• _VORLIEGENDER TEXT_:
»»
Vor über zehn Jahren entdeckte die Neurowissenschaftlerin Rebecca Saxe eine Hirnregion, die eine „Theory of Mind“ entwickelt – einen Sinn für die Gedanken oder Gefühle anderer Menschen. Seit einiger Zeit arbeitet sie am MIT Center for Minds, Brains and Machines, wo sie Autismus und die soziale Kognition von Kindern und Erwachsenen untersucht. Technology Review sprach mit Saxe über ihre Arbeit, die Irrtümer der Hirnforschung in der Vergangenheit und die Chancen für die Künstliche-Intelligenz-Forschung.

Technology Review: Gibt es soziale Kognition nur bei Menschen?

Rebecca Saxe: Es gibt Grund zu der Annahme, dass wir Menschen zumindest in mancher Hinsicht hierbei einzigartig sind. Menschen sind bei weitem die sozialste Art, neben Insekten. Schon die Interaktion, die Sie und ich jetzt haben – zwei Fremde treffen sich und kooperieren ohne besonderen Grund für eine Stunde –, ist außerhalb der menschlichen Art unbekannt. Wenn zwei Ameisen das tun würden, wären sie Schwestern. Unser außergewöhnlich soziales Leben und unsere komplexen kognitiven Fähigkeiten machen die menschliche soziale Kognition zu etwas Besonderem.
««
• _BEREITGESTELLTE DATEN_:
»»
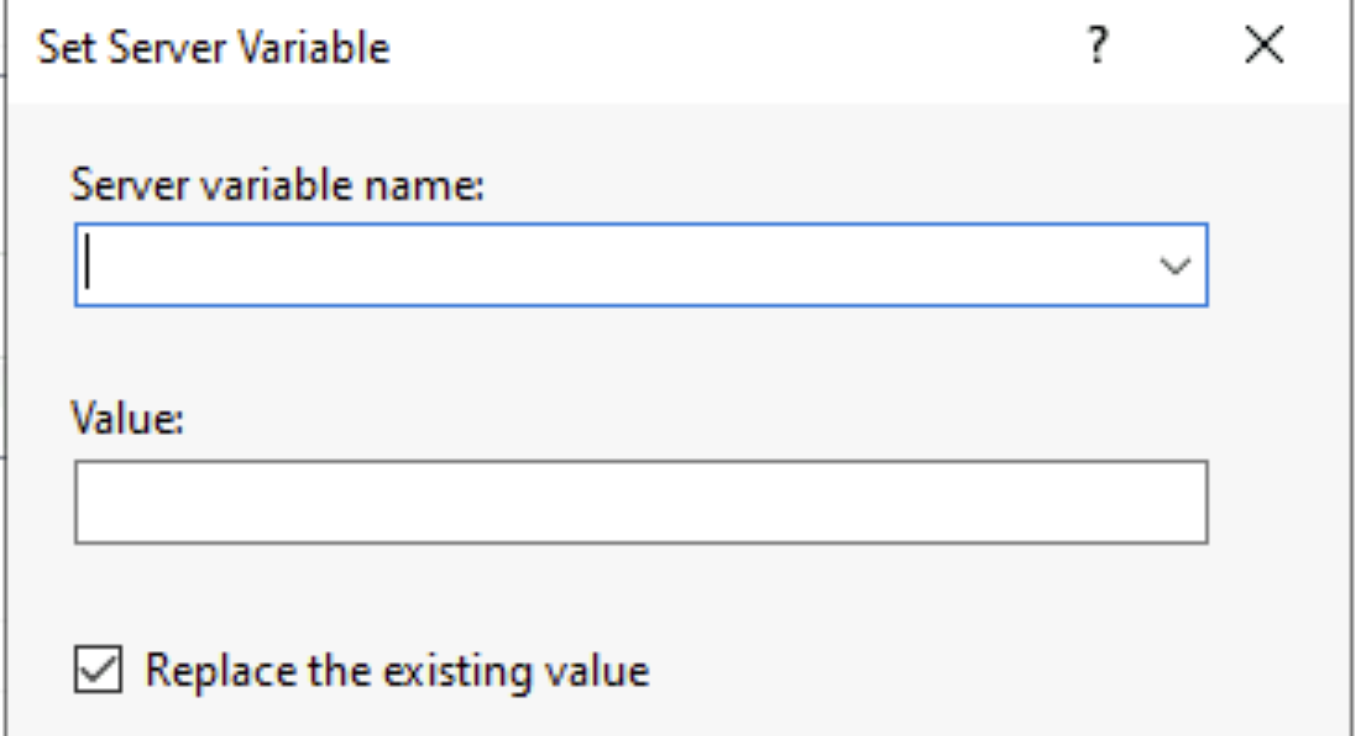Click inside the Value input field
This screenshot has height=736, width=1357.
click(x=640, y=502)
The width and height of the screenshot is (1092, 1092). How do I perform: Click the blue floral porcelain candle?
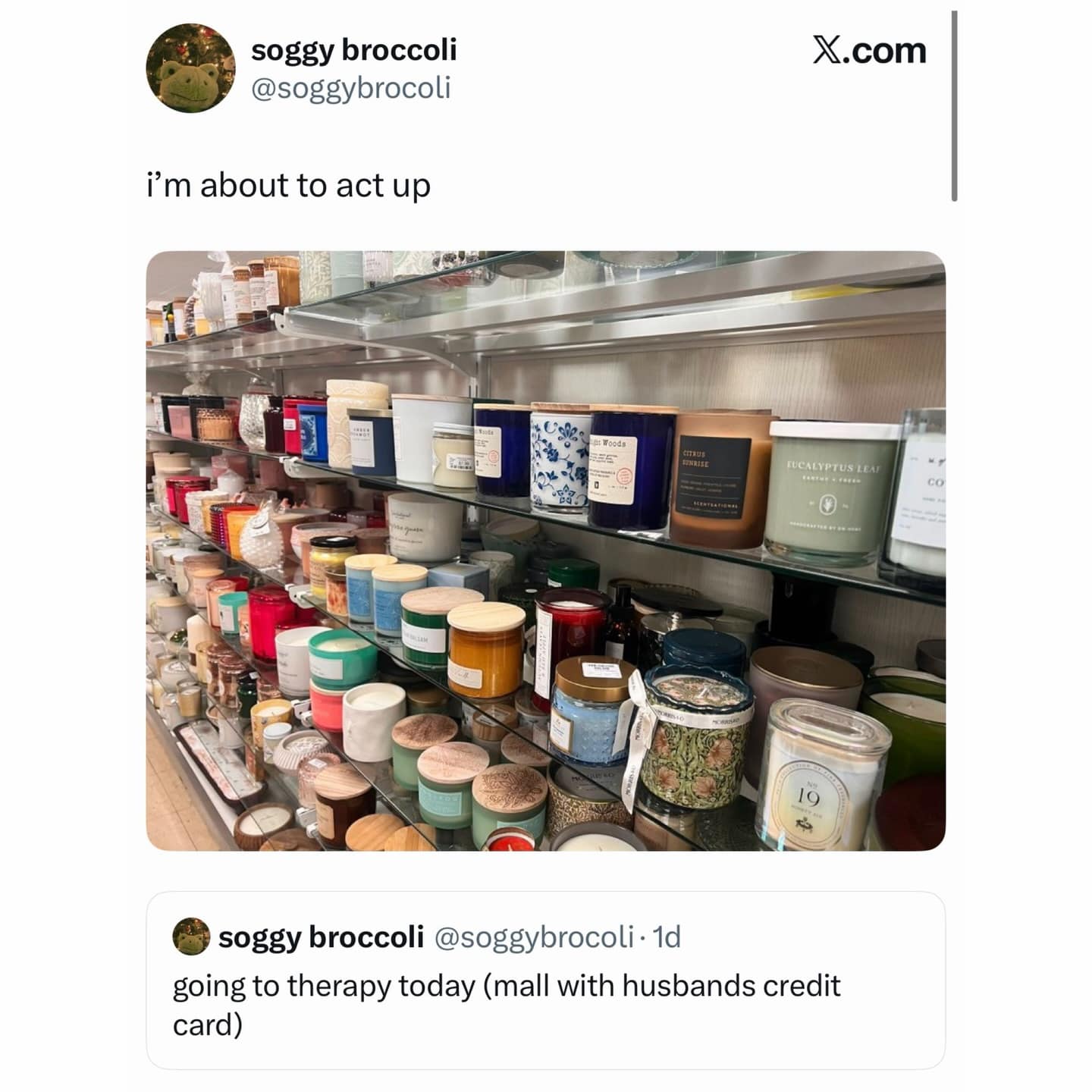click(x=560, y=460)
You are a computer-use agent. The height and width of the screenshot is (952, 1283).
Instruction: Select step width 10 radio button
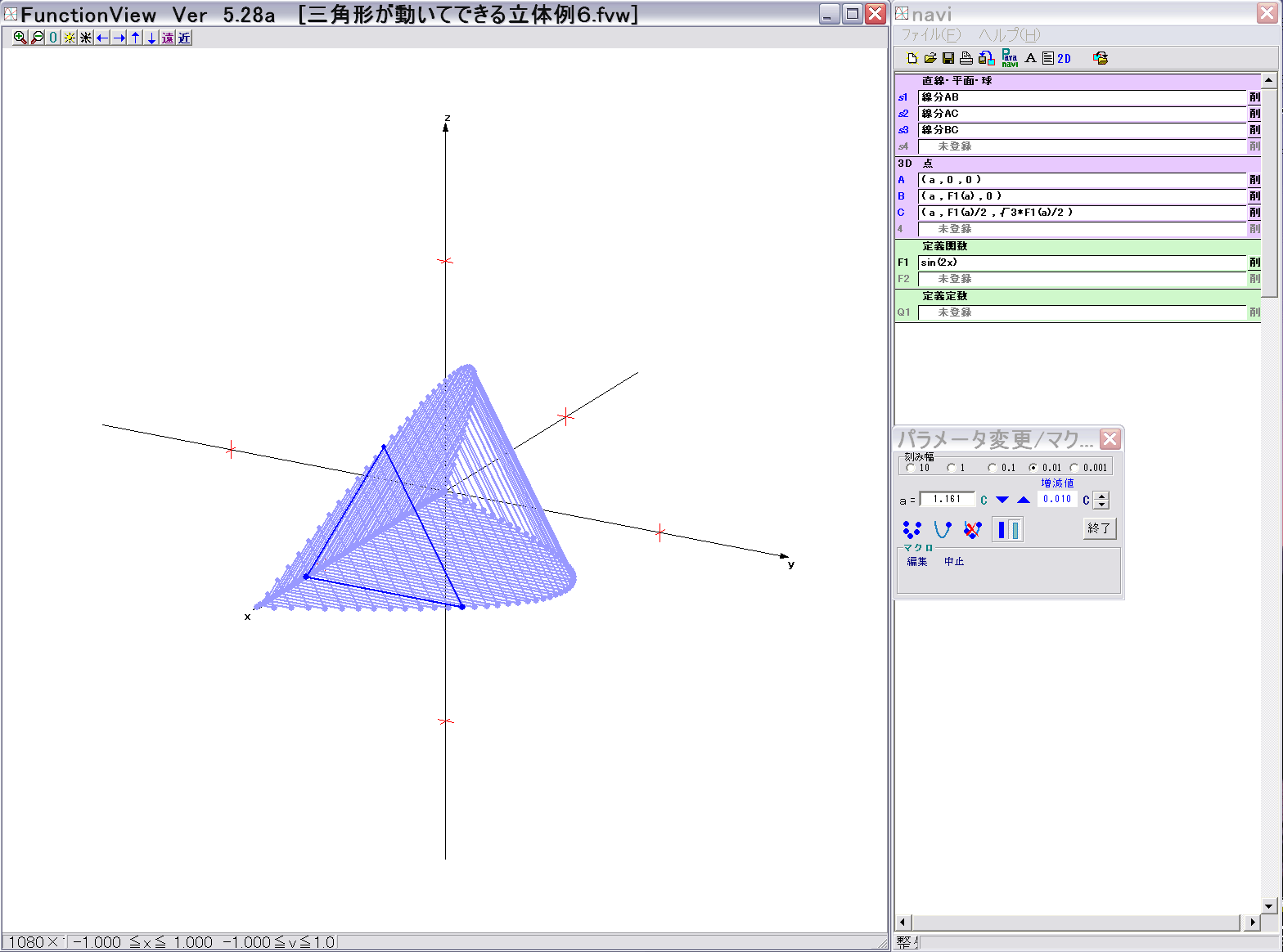(911, 468)

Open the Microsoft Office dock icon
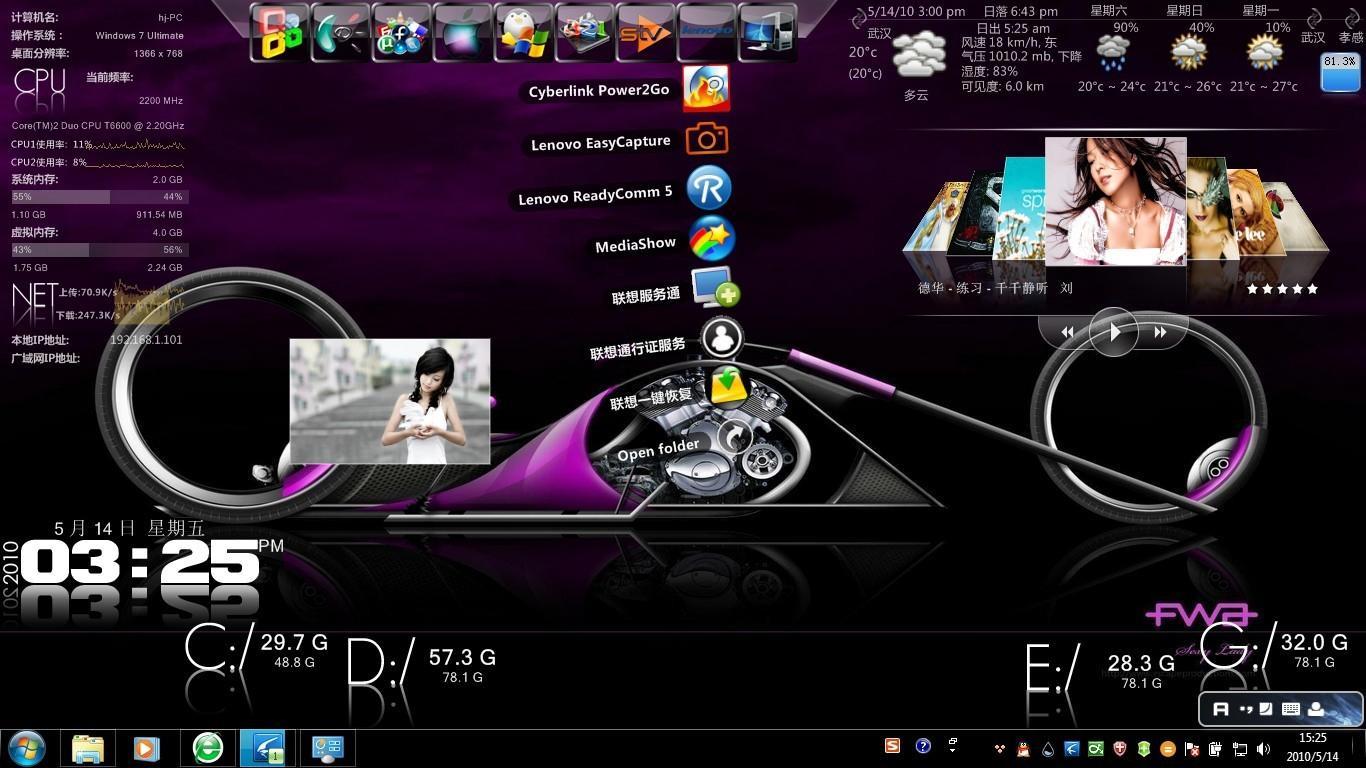click(279, 34)
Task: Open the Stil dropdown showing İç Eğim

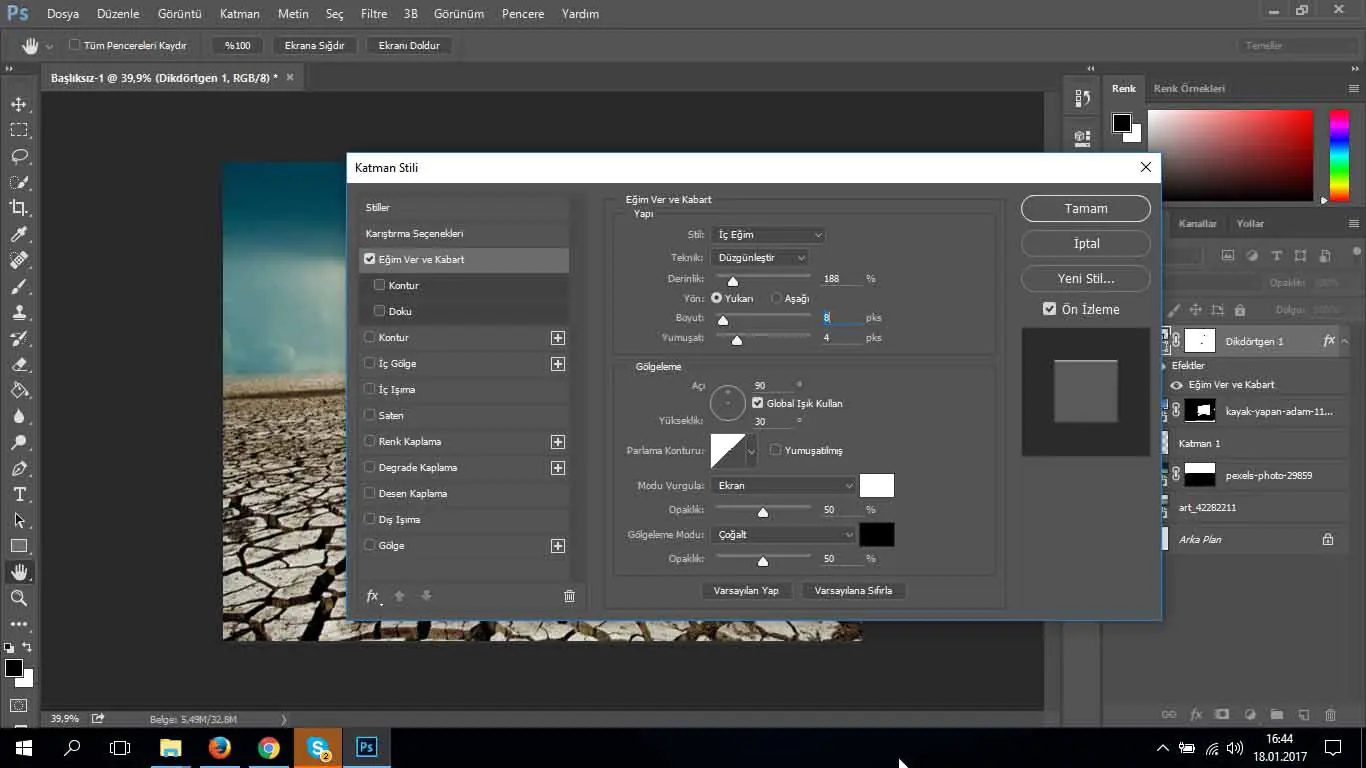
««
• _ZIEL A_:
Prüfe für jede der Aussagen (i) bis (iii), ob sie mit dem Interview mit Rebecca Saxe übereinstimmt. Antworte jeweils mit Ja oder Nein und zitiere die entscheidenden Worte wörtlich.
(i) Saxe entdeckte vor über zehn Jahren eine Hirnregion.
(ii) Am MIT Center for Minds, Brains and Machines erforscht Saxe vor allem Robotik.
(iii) Zwei Ameisen, die so miteinander umgingen, wären nach Saxe Schwestern.
• _ZIEL B_:
Beantworte bitte anhand des Interviews mit Rebecca Saxe die folgenden Fragen:
(i) Was untersucht Saxe am MIT Center for Minds, Brains and Machines?
(ii) Wie lange kooperieren die zwei Fremden in Saxes Beispiel?
(iii) Welche zwei Dinge machen nach Saxe die menschliche soziale Kognition zu etwas Besonderem?
• _ZIEL C_: Führe das Interview mit Rebecca Saxe ab der letzten Antwort fort.

• _ENDERGEBNIS A_:
(i) Ja: „Vor über zehn Jahren entdeckte die Neurowissenschaftlerin Rebecca Saxe eine Hirnregion“
(ii) Nein: „wo sie Autismus und die soziale Kognition von Kindern und Erwachsenen untersucht“
(iii) Ja: „Wenn zwei Ameisen das tun würden, wären sie Schwestern.“

• _ENDERGEBNIS B_:
(i) Autismus und die soziale Kognition von Kindern und Erwachsenen
(ii) Eine Stunde
(iii) Das außergewöhnlich soziale Leben und die komplexen kognitiven Fähigkeiten der Menschen

• _ENDERGEBNIS C_:
TR: Wie kann man sie im Gehirn untersuchen?

Saxe: Nicht mit invasiven Methoden – also ohne Gentechnik oder Optogenetik, nichts davon. Wir beschränken uns auf sogenannte non-invasive neuro-bildgebende Verfahren. Das bekannteste ist die funktionelle Magnetresonanztomographie (fMRI), die den Blutdurchfluss als Maß für eine neuronale Aktivität nimmt.

TR: Sie können also erkennen, welche Hirnareale aktiv sind, wenn Menschen über andere Menschen nachdenken? Hat es Sie überrascht, eine Hirnregion zu finden, die für die soziale Kognition verantwortlich ist?

Saxe: In gewissem Sinne hatte man dies schon 15 oder 20 Jahre früher vermutet. Damals merkte man, dass autistische Kinder überdurchschnittlich schlecht in sozialer Kognition waren. Aber davon abgesehen war dies völlig unbekannt. Ich glaube, in gewisser Weise war es schon die wichtigste, die überraschendste neue Entdeckung in der Hirn- und Kognitionsforschung des Menschen. Das Sehzentrum, die Hirnregionen für Sinneswahrnehmungen und für Bewegungen – wir hatten vorausgesagt, dass es sie geben würde. Das soziale Gehirn hingegen wurde nicht vorhergesehen. Es tauchte einfach auf. Das war schon wild.

In den letzten zehn Jahren haben wir versucht, unsere Interpretation zu verfeinern, welche Information in diesen Hirnregionen steckt, wie sie miteinander wechselwirken, sich entwickeln, ob diese Hirnregionen irgendetwas mit Autismus zu tun haben oder nicht.

TR: Funktionieren diese Hirnregionen bei Autisten tatsächlich nicht so gut?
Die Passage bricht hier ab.